(RNS) Lincoln Chafee, the Republican-turned-Independent-turned-Democrat who served as both governor and senator of Rhode Island, joined the presidential race in June. Here are five faith facts about this very dark horse (who used to horseshoe for a living).
1. He’s Episcopalian.
Chafee was raised in the church and his positions on many of the issues largely mirror that of many Episcopalians, one of the more liberal Christian denominations. Chafee supports marriage equality, embryonic stem-cell research and reproductive choice for women, and he opposes the death penalty.

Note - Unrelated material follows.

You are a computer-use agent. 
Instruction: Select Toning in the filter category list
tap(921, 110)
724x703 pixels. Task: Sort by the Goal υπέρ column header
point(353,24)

Fun fact: In the 2004 election, he did not vote for his party’s candidate, George W. Bush, but wrote in George H.W. Bush, a fellow Episcopalian.
Chafee graduated from Brown University, the first Ivy League college to accept students regardless of their religious affiliation. Its motto is “In God we hope.”
2. He believes in church-state separation.
Chafee skipped church on the day of his inauguration as governor of Rhode Island out of respect for the separation of church and state, a spokesman told the Providence Journal at the time. The decision did not sit well with the state’s top Catholic, Bishop Thomas J. Tobin, who blasted Chafee in print, saying, “A little spiritual humility would go a long way in restoring the confidence and the moral quality of our community.” Spiritual leaders of many backgrounds were on hand at Chafee’s inauguration.
3. He likes atheists — or at least one atheist.
When Rhode Island high schooler Jessica Ahlquist sought to remove a prayer banner from her Cranston, R.I., school, Chafee said he supported a federal court that ruled in her favor. In 2014, he gave a boost to the state’s humanists when he declared May 1, usually the National Day of Prayer, Rhode Island’s “Day of Reason.” His proclamation said reason has “proven to offer hope for human survival upon Earth by cultivating intelligent, moral, and ethical interaction among people.”
4. He probably says “Happy holidays” instead of “Merry Christmas.”
While serving as Rhode Island’s governor, he twice referred to the Statehouse’s annual fir as a “holiday tree.” “I’m representing all of Rhode Island,” he said in 2011. “I have to be respectful of everyone.”
5. He may be the most closemouthed candidate on his personal religious views.
There is very little he has said on the record about religion, God, prayer or his own personal faith — a contrast to candidate Hillary Clinton, a Methodist, who has said she prays daily and sometimes carries a Bible in her purse.